Насколько безопасный IPsec w/RSA, но без имени пользователя/паролей XAuth?
Существует глава по установке Подверсии на Ubuntu 10.04 в официальном Серверном руководстве. Для Trac можно, вероятно, просто установить официальный trac пакет и следовать экранным инструкциям.
Извините, это не ответ на ваш вопрос «насколько безопасно ...», но это может помочь решить вашу проблему. Вы пробовали xauth_psk_server и добавляли save_passwd; в ваш раздел mode_cfg файла racoon.conf?

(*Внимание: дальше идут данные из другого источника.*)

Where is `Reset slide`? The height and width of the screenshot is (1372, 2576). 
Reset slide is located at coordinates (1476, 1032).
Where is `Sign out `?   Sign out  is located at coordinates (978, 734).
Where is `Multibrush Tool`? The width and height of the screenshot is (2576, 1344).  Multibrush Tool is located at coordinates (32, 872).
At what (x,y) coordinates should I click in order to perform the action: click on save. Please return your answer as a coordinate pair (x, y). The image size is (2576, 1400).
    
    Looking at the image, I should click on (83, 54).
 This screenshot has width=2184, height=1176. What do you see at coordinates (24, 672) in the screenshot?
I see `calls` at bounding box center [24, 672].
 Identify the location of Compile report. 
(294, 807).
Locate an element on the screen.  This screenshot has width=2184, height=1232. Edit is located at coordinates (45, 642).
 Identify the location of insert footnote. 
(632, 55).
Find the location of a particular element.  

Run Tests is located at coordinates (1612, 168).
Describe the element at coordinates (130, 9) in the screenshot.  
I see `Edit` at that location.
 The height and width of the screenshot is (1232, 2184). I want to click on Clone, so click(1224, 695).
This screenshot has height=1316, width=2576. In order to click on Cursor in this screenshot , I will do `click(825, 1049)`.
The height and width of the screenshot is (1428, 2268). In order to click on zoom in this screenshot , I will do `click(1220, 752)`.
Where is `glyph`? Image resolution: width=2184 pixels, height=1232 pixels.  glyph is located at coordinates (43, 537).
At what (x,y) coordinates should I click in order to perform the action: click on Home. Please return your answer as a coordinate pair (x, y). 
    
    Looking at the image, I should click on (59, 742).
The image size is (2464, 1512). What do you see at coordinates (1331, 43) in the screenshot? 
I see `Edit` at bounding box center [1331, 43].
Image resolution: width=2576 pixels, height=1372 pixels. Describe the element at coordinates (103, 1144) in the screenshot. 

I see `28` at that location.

Это позволяет моему старому iPod (версия 4.2.1) кэшировать имя пользователя и пароль XAuth. Вот мой racoon.conf:
path pre_shared_key "/etc/racoon/psk.txt";
listen {
adminsock disabled;
}
remote anonymous {
exchange_mode aggressive;
my_identifier address;
proposal_check strict;
generate_policy on;
nat_traversal on;
dpd_delay 20;
ike_frag on;
proposal {
encryption_algorithm aes;
hash_algorithm sha1;
authentication_method xauth_psk_server;
# pre_shared_key
# rsasig (for plain RSA authentication)
# gssapi_krb
# hybrid_rsa_server hybrid_rsa_client
# xauth_rsa_server xauth_rsa_client
# xauth_psk_server xauth_psk_client
dh_group modp1024;
}
}
mode_cfg {
network4 10.99.99.2;
pool_size 253;
netmask4 255.255.255.0;
auth_source pam;
# dns4 10.99.99.1;
# wins4 10.0.12.1;
banner "/etc/racoon/motd";
pfs_group 2;
# Allow client to cache password:
save_passwd on;
split_dns "ad5ey.net";
split_network include 10.99.99.0/24;
}
sainfo anonymous {
pfs_group 2;
lifetime time 1 hour;
encryption_algorithm aes;
authentication_algorithm hmac_sha1;
compression_algorithm deflate;
}
На моем iPod (и моем MacBook) я выбираю «Cisco IPSec» в качестве типа VPN, а затем придумываю имя группы и общий секрет для вашего psk.txt.
# Example psk.txt
coolgroup bigsecret
Теперь вопрос в том, насколько безопасен xauth_psk с общим секретом группы? (Это может быть небезопасно для корпоративной среды, потому что другие сотрудники могут повторно использовать общий секрет группы, чтобы подделать сервер vpn другим сотрудникам, а затем обнюхать имена пользователей и пароли ... (runonsentencefun), но этого достаточно для моего iPod, когда я не делитесь моей группой ни с кем.)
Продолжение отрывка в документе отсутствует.